Les girls du Palm Beach.
Longue liste des films de casse (L’ultime razzia, Topkapi, Le cercle rouge, Le clan des Siciliens, Bob le flambeur, Du rififi – chez les hommes – ou à Tokyo), des habiles façons imaginées pour rafler un maximum de picaillons à des banques, joailleries et organismes divers qui les collectionnent d’une façon presque indécente. La plupart du temps, la morale publique l’exigeant, les malfrats ne profitent pas longtemps de leur butin.
Presque aussi longue liste des films où des voyous rassis reprennent du service pour faire le dernier coup, quelquefois pratiquement à leur corps défendant, ou par désœuvrement (Le cave se rebiffe, Le soleil des voyous et même La horde sauvage par exemple).

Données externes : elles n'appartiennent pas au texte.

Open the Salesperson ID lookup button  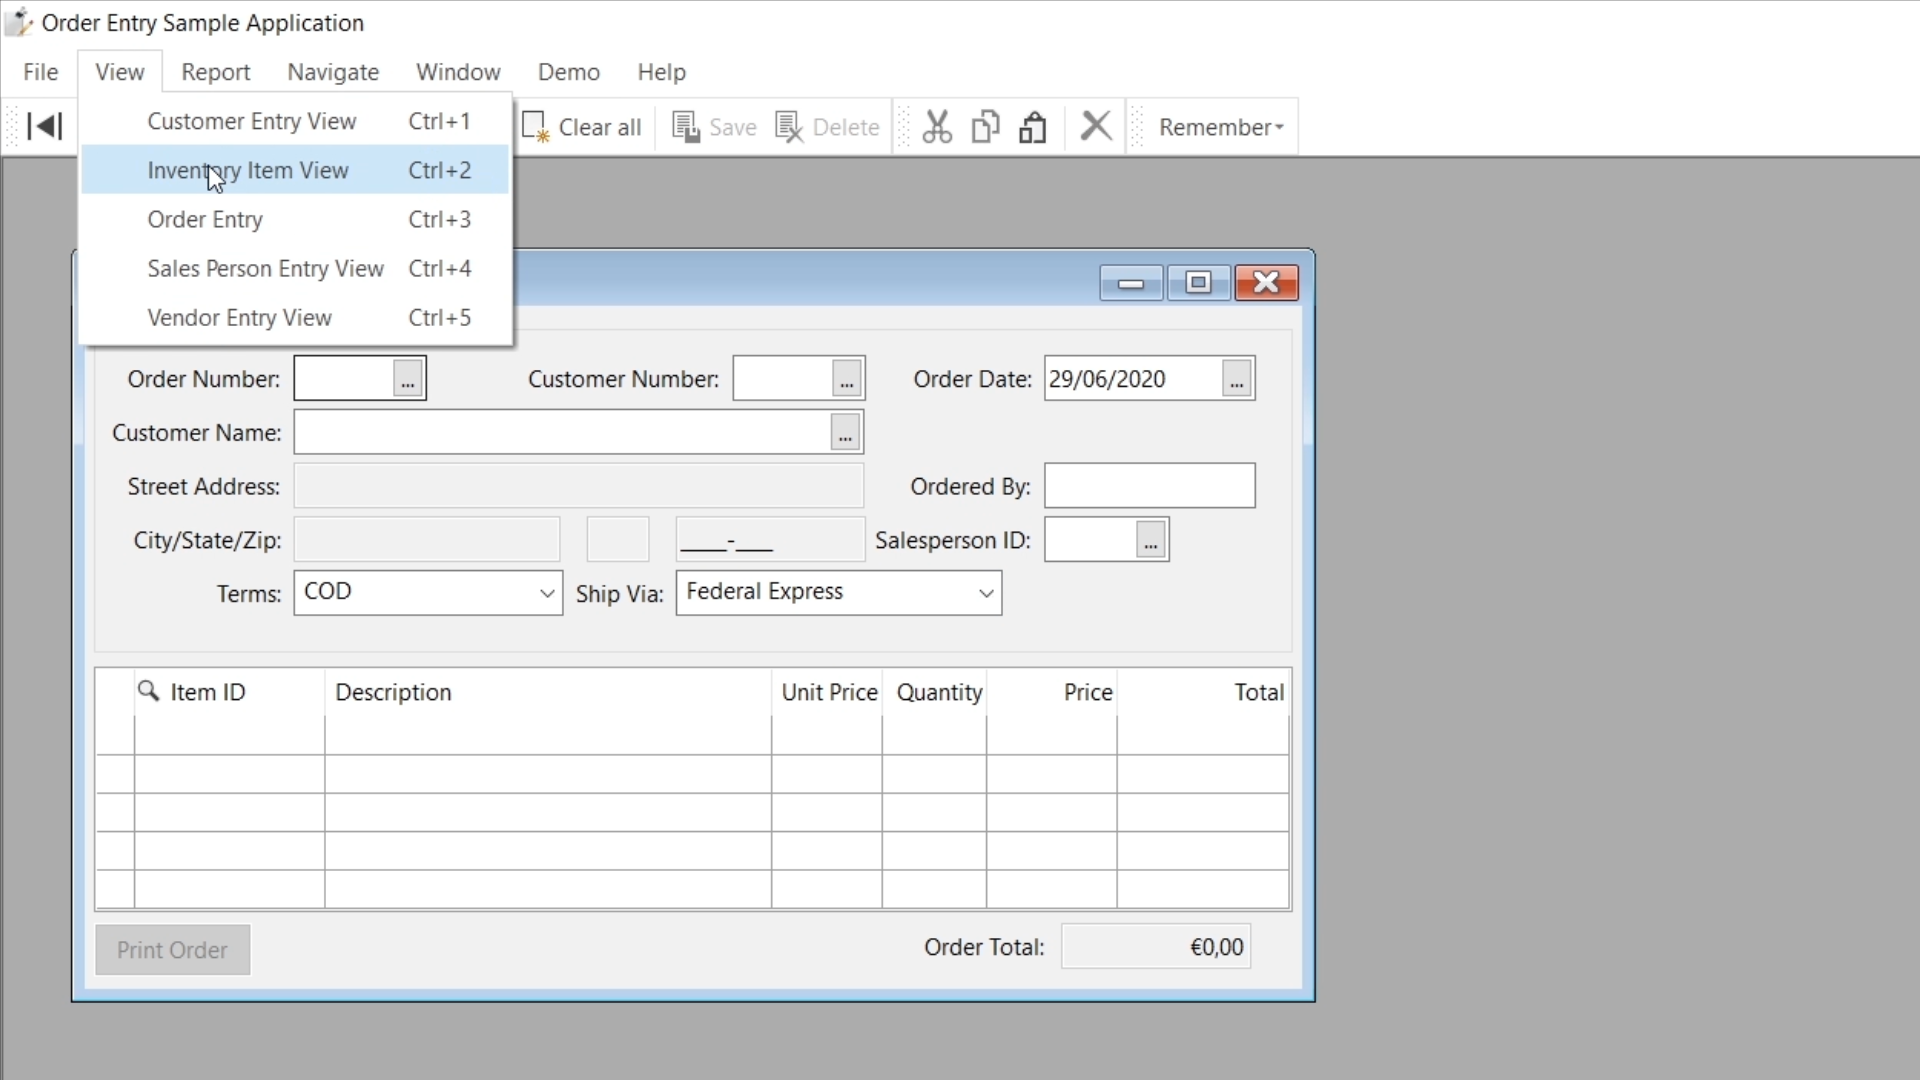[x=1150, y=541]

Souvent ces deux listes se croisent et quand ce croisement est aussi parfaitement réussi que dans Mélodie en sous-sol, irrigué du savoir-faire d’Henri Verneuil, du brio de Michel Audiard et des talents majuscules de Jean Gabin et d’Alain Delon, ça donne un de ces films excitants qu’on ne se lasse pas de revoir.

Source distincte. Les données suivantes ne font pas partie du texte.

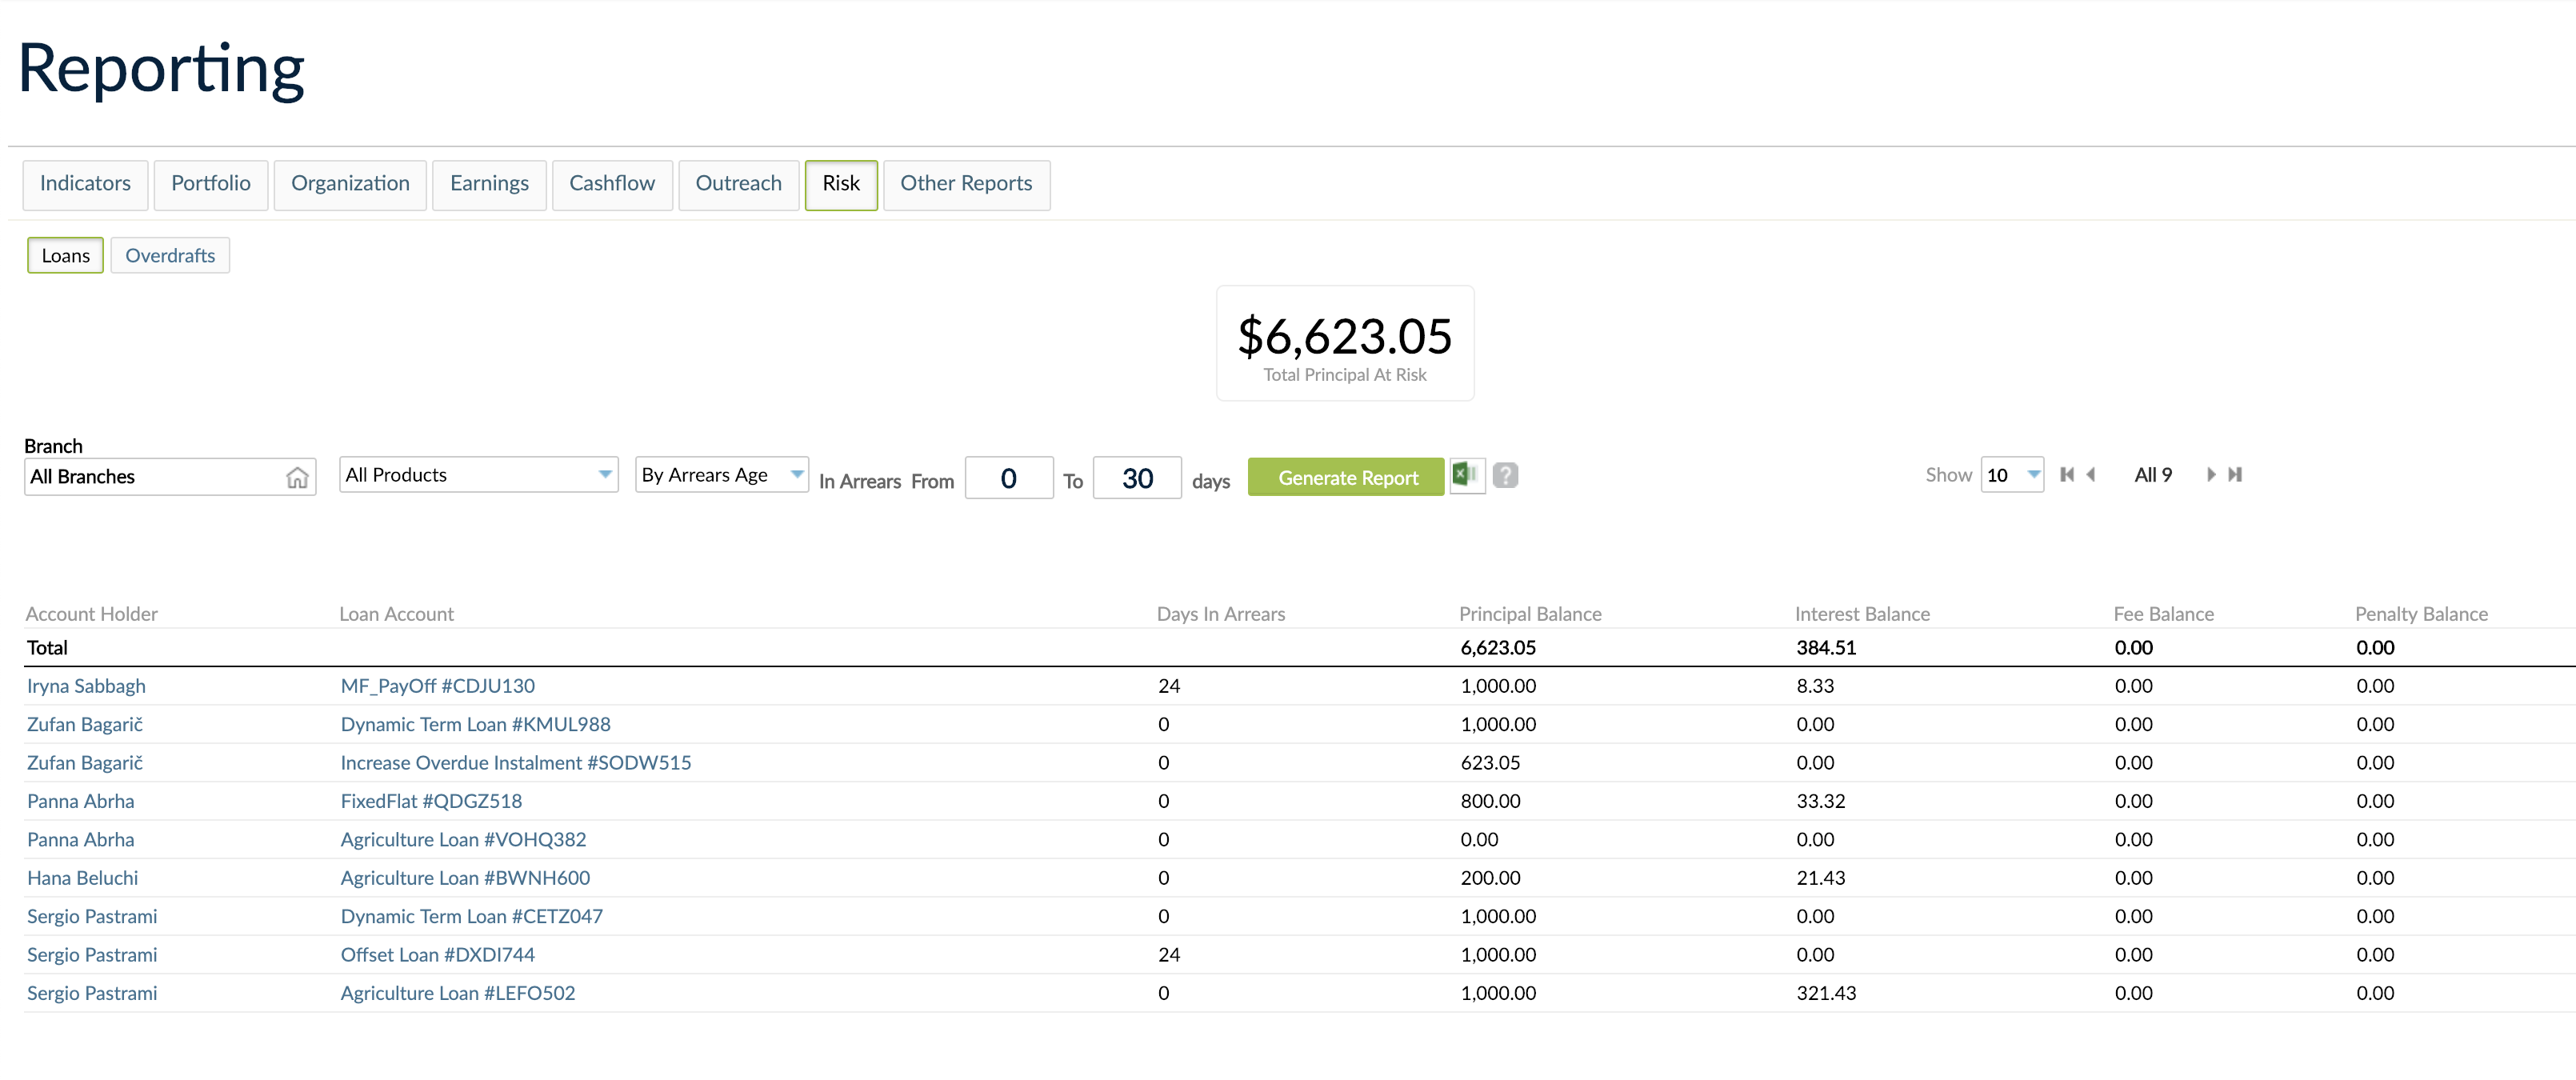The image size is (2576, 1080).
Task: Go to first page arrow
Action: coord(2066,475)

Dans ce genre-là, seul compte le rythme du récit, la vraisemblance tortueuse des péripéties et leurs incongruités forcenées n’étant que des gnognotes ; gnognotes nécessaires, si l’on veut, mais à quoi il ne faut pas s’attacher trop littéralement. En revoyant une nouvelle fois Mélodie en sous-sol et en connaissant le déroulement dans ses moindres détails j’ai particulièrement apprécié la façon dont les séquences s’emboîtent avec finesse, alternant rapidité (quelquefois glacée, silencieuse, violente : la mise à sac du coffre) et lenteur (qui fait monter la tension : ainsi le dernier quart d’heure, autour de la piscine dans l’attente du désastre final) ; et au milieu, le festival des répliques vachardes ou cinglantes : une merveille de construction dramatique.

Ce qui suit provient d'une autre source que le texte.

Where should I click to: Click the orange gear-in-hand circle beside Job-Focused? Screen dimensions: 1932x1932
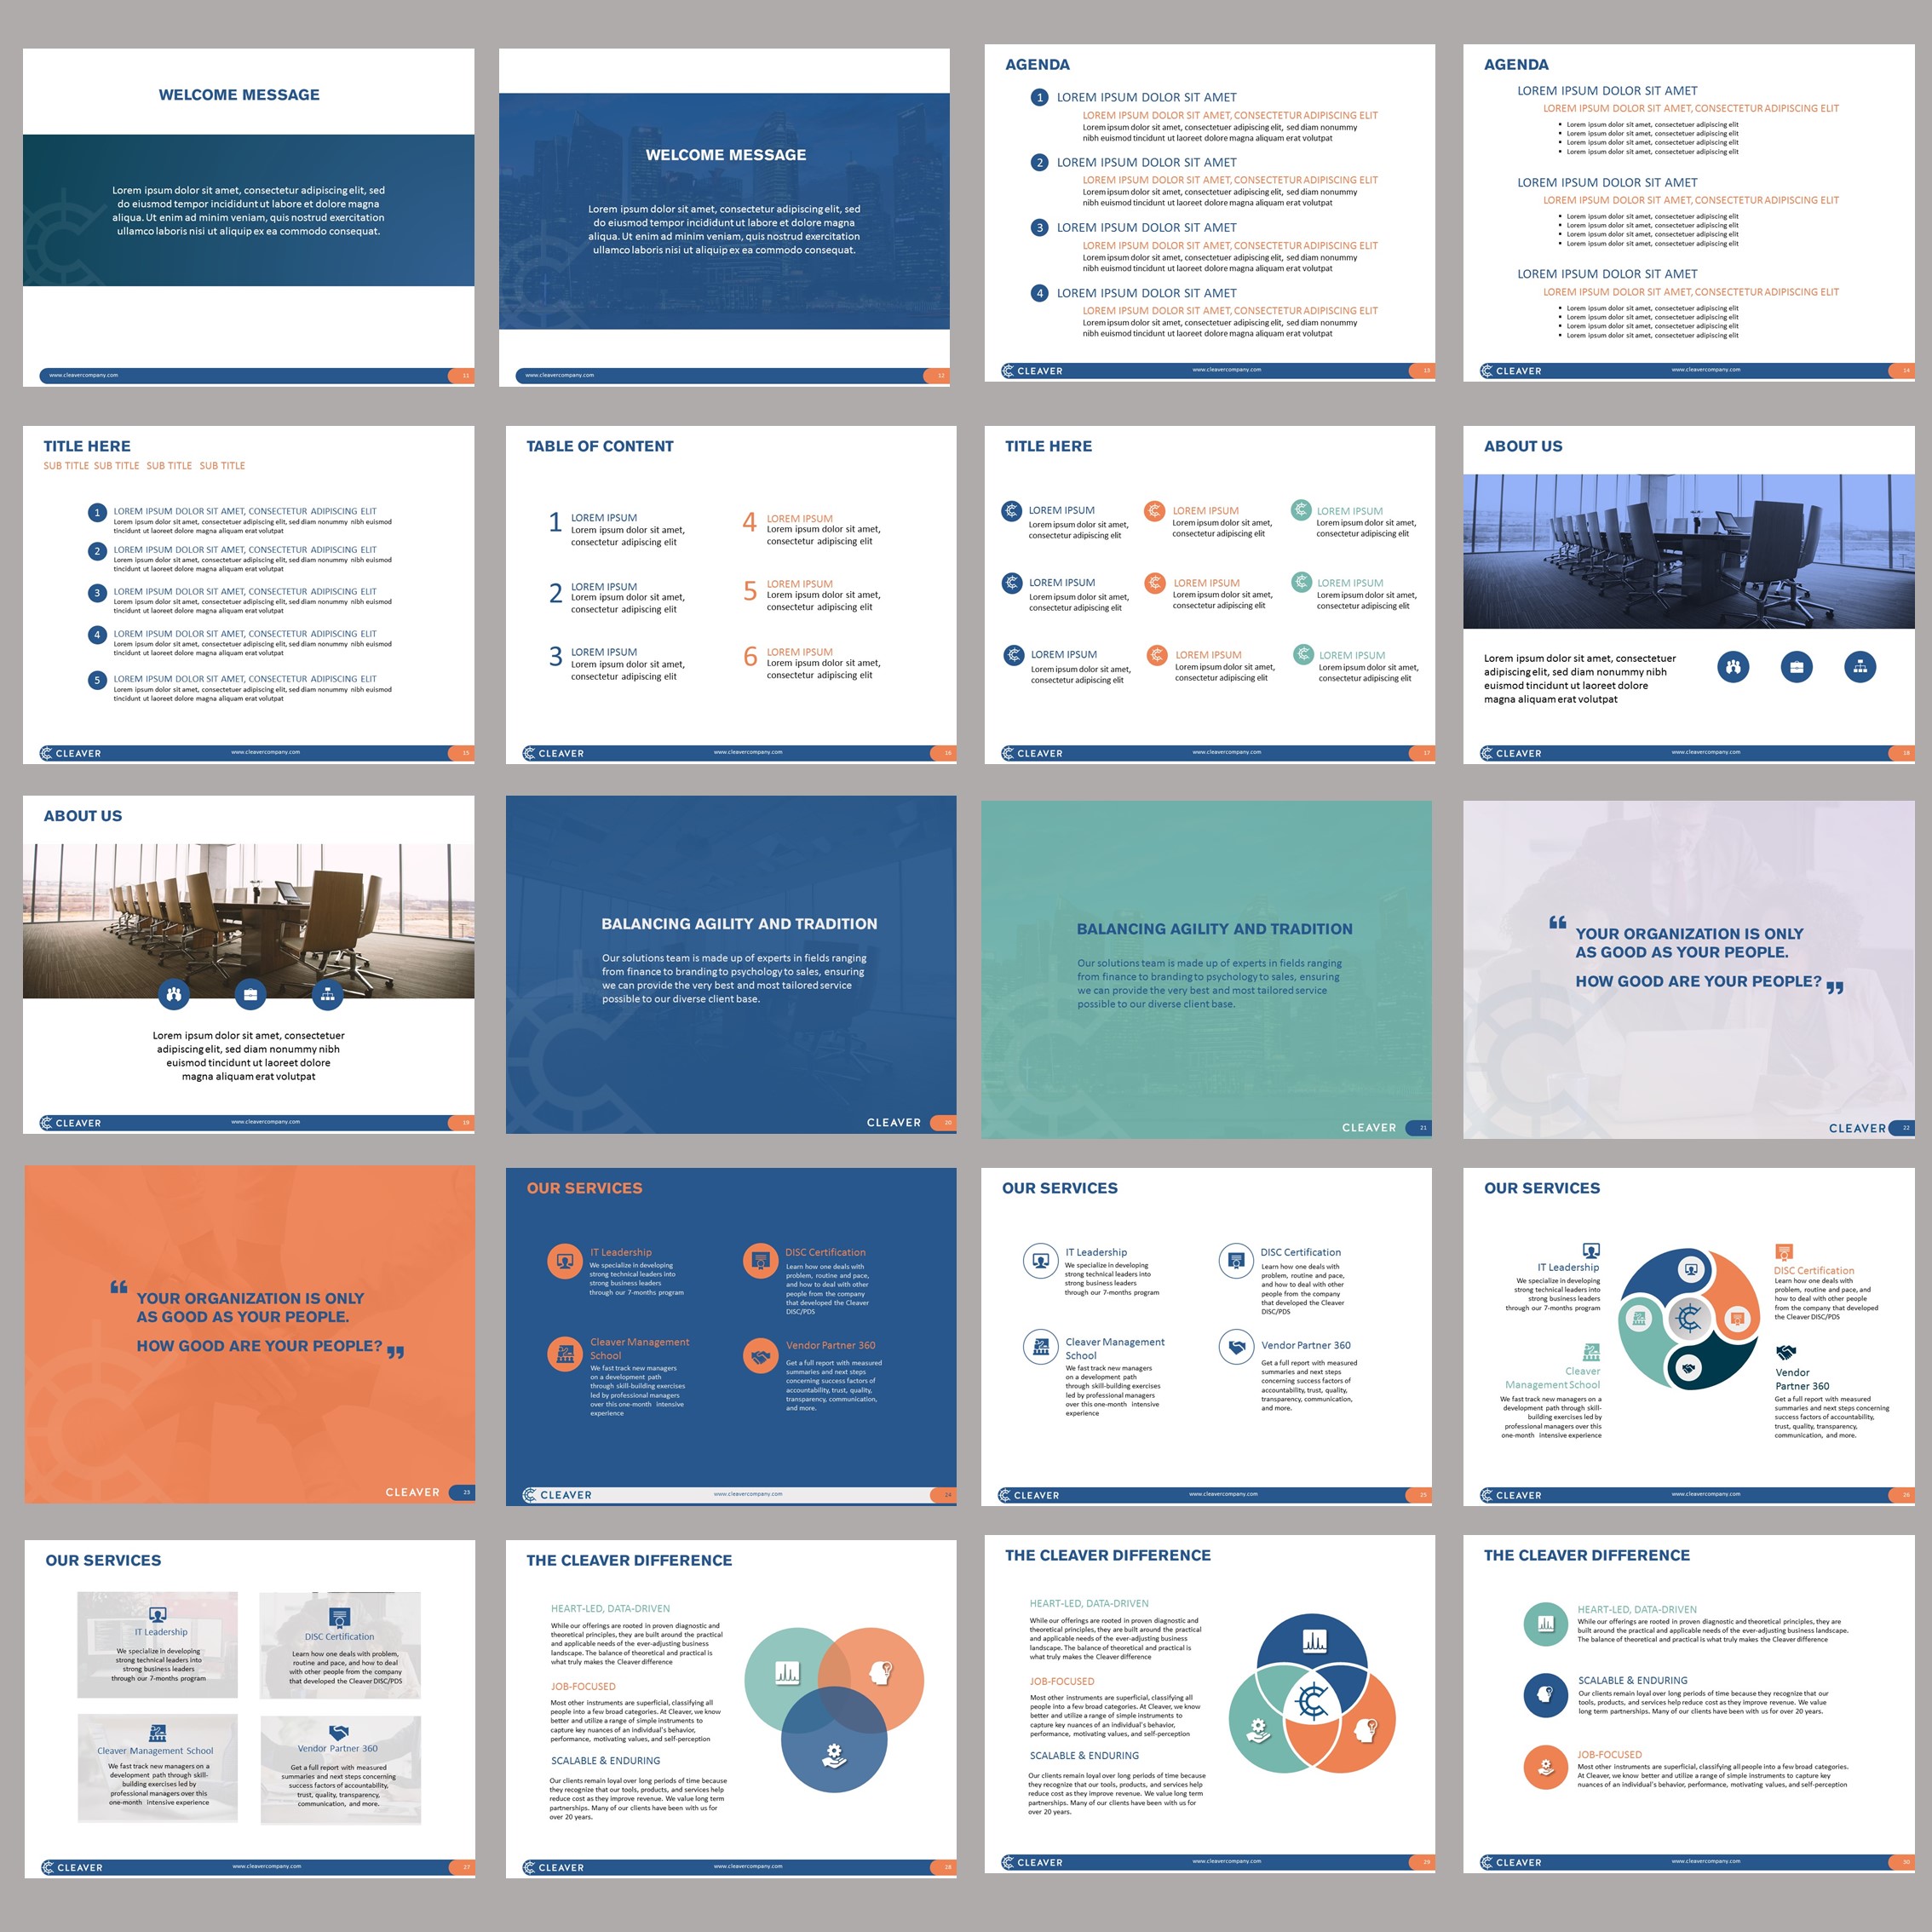pyautogui.click(x=1545, y=1767)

La désuétude du monde de 1963 est visible dans ces trains de banlieue à prolos gouailleurs, où ne régnaient pas la morosité et l’anxiété devant ce qu’il est pudiquement appelé incivilités, dans le pavillon de banlieue coincé dans un Sarcelles aussi indécemment moche que toujours… Mais le sauna à masseuses complaisantes pour un petit tour de plaisir tarifé, les gambettes haut levées de girls à provenance cosmopolite, les demi-mondaines qui attendent le micheton (Te fatigue pas, Totoche, on est du même monde ! : Delon à Dora Doll qui vient d’essayer de lui faire du charme… Lucien, je crois que je vieillis : je reconnais plus un barbeau d’un gentleman…), tout cela est encore bien actuel. Comme la modernité extrême de la poisse, de la fatalité, l’esthétique du ratage…
Mis en valeur par la très efficace musique de Michel Magne, Gabin et Delon sont au sommet de leur talent et ni l’un ni l’autre ne tombent dans les travers qui peuvent quelquefois plomber leur jeu quand un metteur en scène indolent ou un scénario trop maigrelet les laissent en roue trop libre. On a rarement connu Maurice Biraud mauvais, pas plus que José Luis de Villalonga ; l’alors jeune Jean Carmet est parfait en barman à informations salaces. Et puis brefs plaisirs de revoir Dominique Davray, Henri Virlogeux, Claude Cerval, Paul Mercey…
Une notation en plus de tout cela : le plaisir de retrouver réunis Jean Gabin et Viviane Romance, vingt cinq ans après La belle équipe… Magie du cinéma, qui, au début du film, projette à nouveau les souvenirs du beau mec qui guinchait mieux que personne et de la vraie salope qui a fait échouer l’utopie de la guinguette des bords de Marne… Comme si le temps les avait réconciliés.